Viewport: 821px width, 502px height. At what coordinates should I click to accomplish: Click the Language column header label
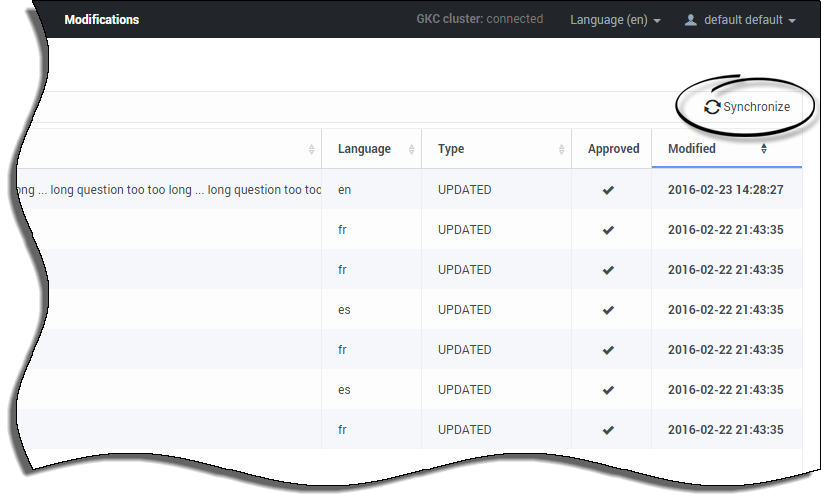[x=364, y=149]

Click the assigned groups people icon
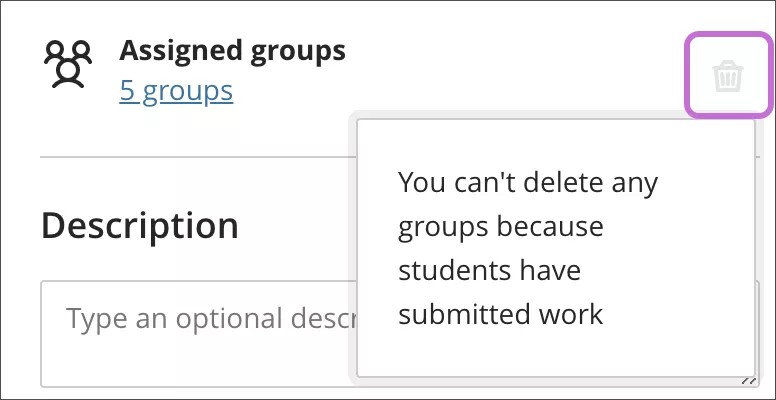[68, 65]
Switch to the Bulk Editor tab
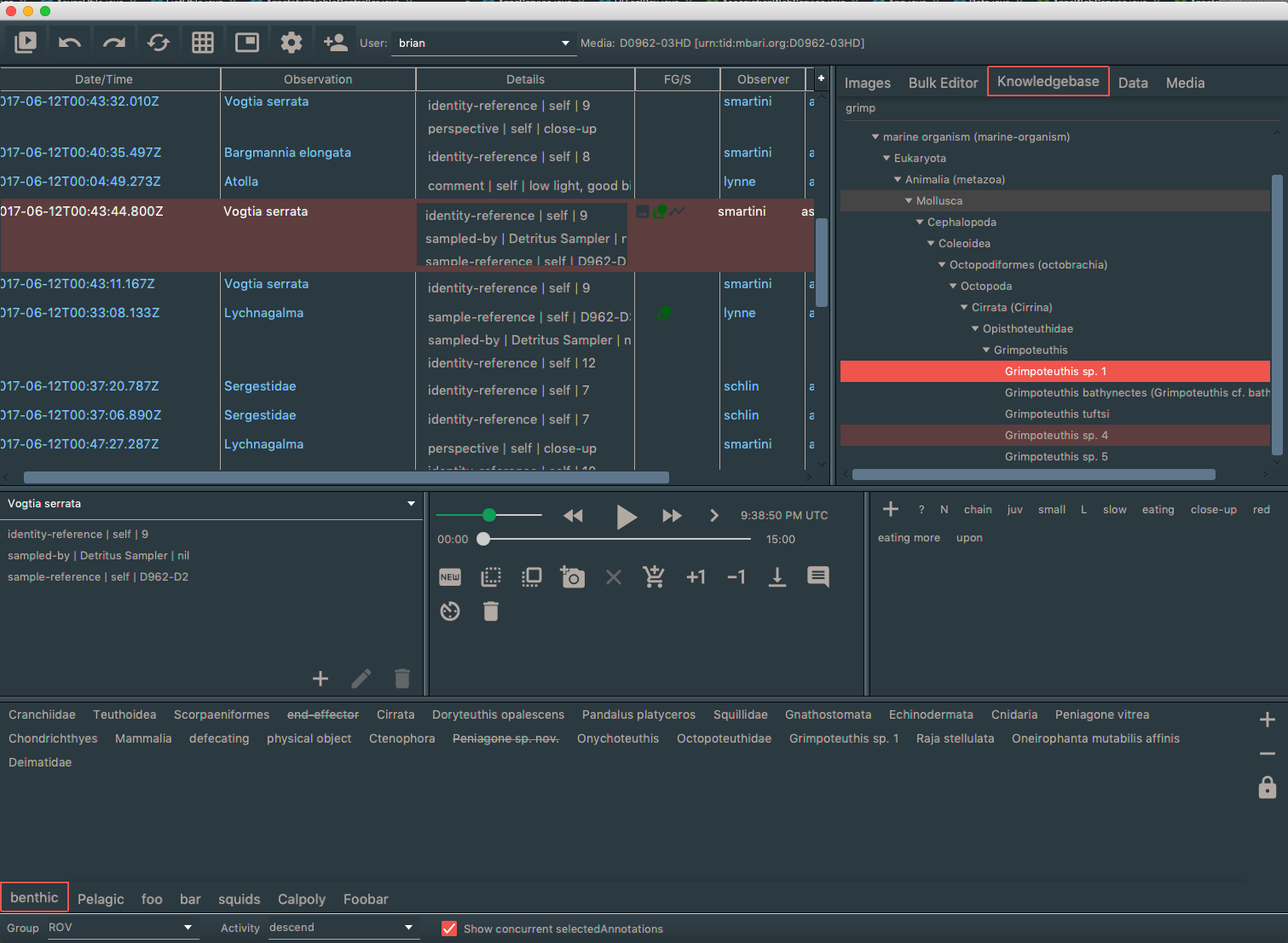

TASK BRIEF - Repeat every record above exactly, but leave out any pictures.

OUTPUT BELOW -
Viewport: 821px width, 502px height. At what coordinates should I click to accomplish: Click the Language column header label
[x=364, y=149]

Click the assigned groups people icon
[68, 65]
Switch to the Bulk Editor tab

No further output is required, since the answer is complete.